Variabel lainnya adalah penghapusan hukuman mati, penghapusan diskriminasi, hak atas ekonomi, sosial dan budaya, serta rencana aksi penegakan HAM dan kinerja lembaga HAM.
(Baca juga: Setara Institute: Belum Ada Keberpihakan Politik Pemerintah terhadap Penegakan HAM)
Ahmad menyampaikan, pada survei tahun 2016, nilai variabel hak kebebasan berekspresi dan berserikat adalah 2,10.

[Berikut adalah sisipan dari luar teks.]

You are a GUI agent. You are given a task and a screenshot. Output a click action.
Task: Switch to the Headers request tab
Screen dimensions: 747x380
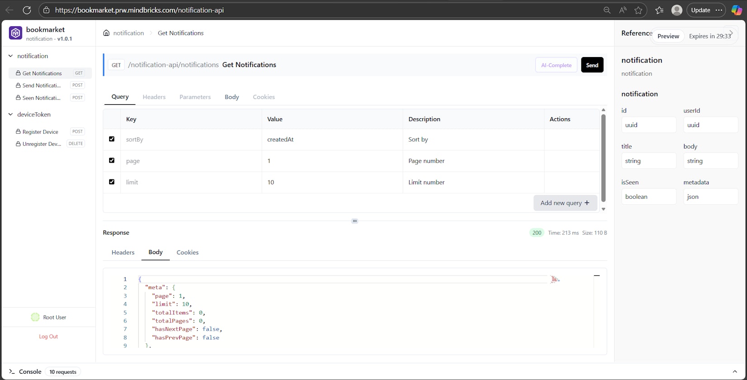click(154, 97)
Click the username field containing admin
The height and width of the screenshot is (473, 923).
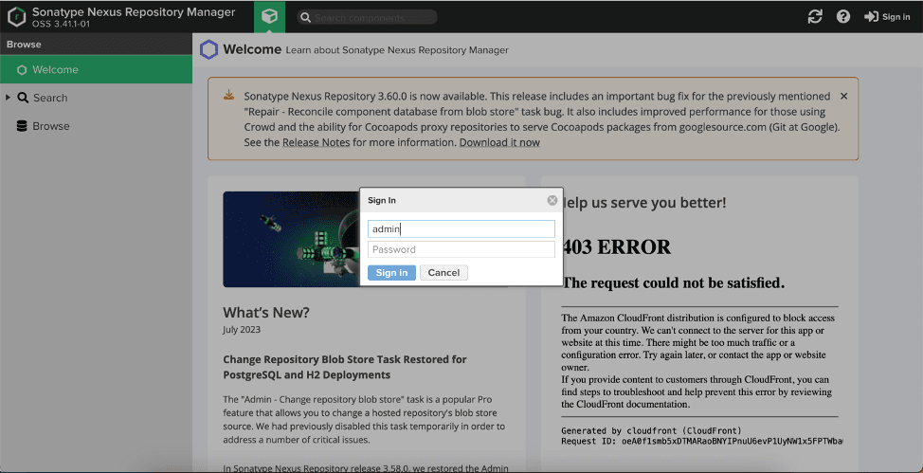(x=462, y=229)
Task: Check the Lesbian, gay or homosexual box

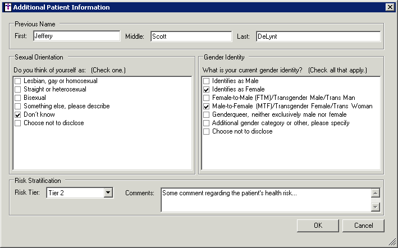Action: pos(19,81)
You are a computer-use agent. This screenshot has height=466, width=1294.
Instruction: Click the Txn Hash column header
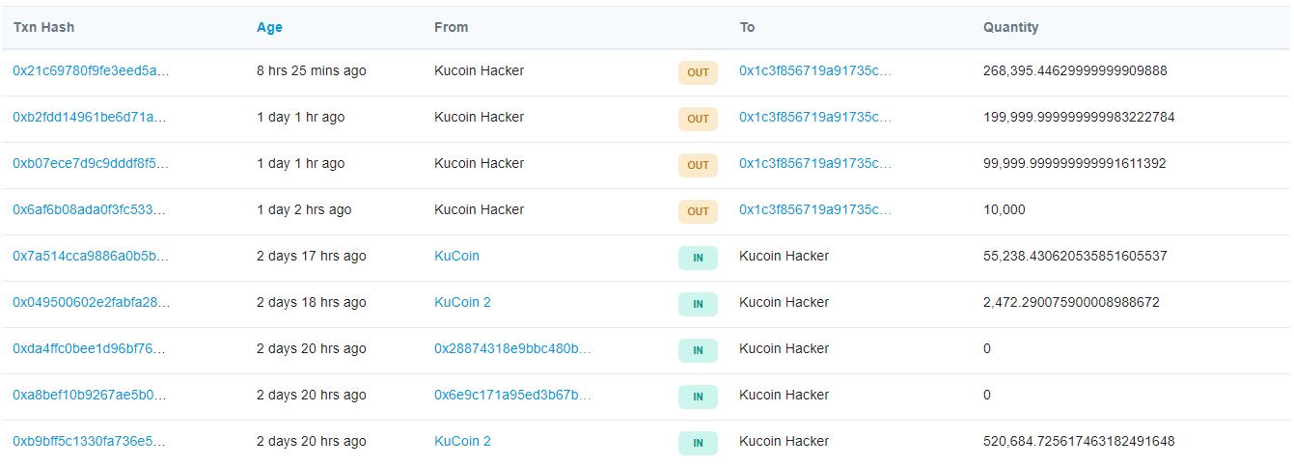pyautogui.click(x=43, y=27)
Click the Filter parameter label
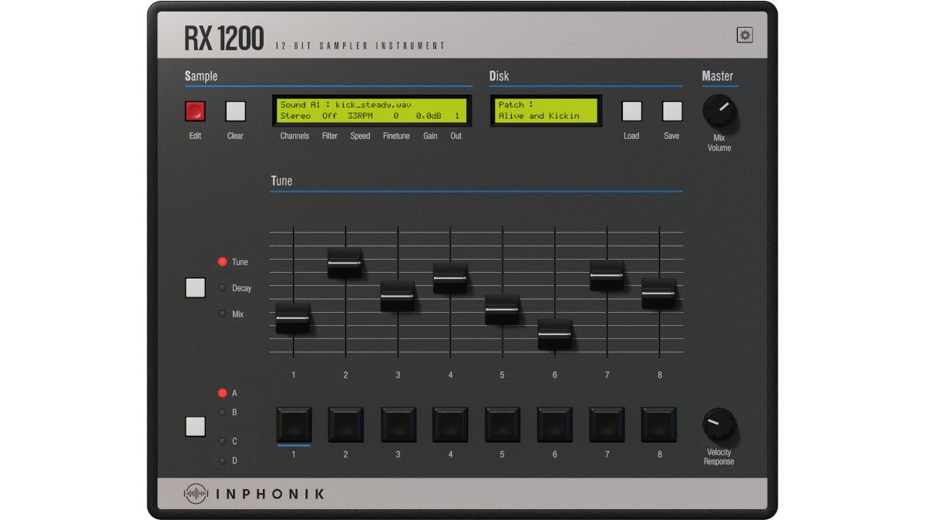The width and height of the screenshot is (925, 520). 330,136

Sementara itu, pada survei tahun 2015, nilai untuk variabel ini lebih tinggi, yakni 2,18 dengan skala penilaian 0-7.
Menurut analisis Ahmad, penurunan nilai ini dipicu oleh meningkatnya pembatasan kebebasan berekspresi melalui praktik kriminalisasi terhadap aktivis dan jurnalis.
Pembatasan tersebut, kata Ahmad, banyak terjadi di wilayah Papua.
Setara Institute mencatat, sepanjang tahun 2016 sebanyak 29 orang mengalami kriminalisasi, 2.397 orang ditangkap saat berunjuk rasa, 13 orang dibunuh, 68 orang ditembak, dan 2 peristiwa percobaan pembunuhan.
Di luar Papua, kriminalisasi terhadap aktivis HAM pun meningkat. Pada 2015 telah terjadi 23 peristiwa kriminalisasi, kemudian pada 2016 terjadi 32 peristiwa dengan 213 aktivis yang menjadi korban.
Sementara itu, catatan Setara juga menunjukkan adanya 46 peristiwa kekerasan yang dialami oleh jurnalis. Ahmad juga melansir data dari Papuan Behind Bars terkait tahanan politik.
Tercatat, hingga Maret 2016, tapol Papua yang belum dibebaskan. Dari monitoring Setara Institute terdapat 41 orang Papua yang masih menjadi tapol.
“Menurut kami, Papua menjadi daerah yang memiliki status darurat kebebasan berekspresi,” kata Ahmad.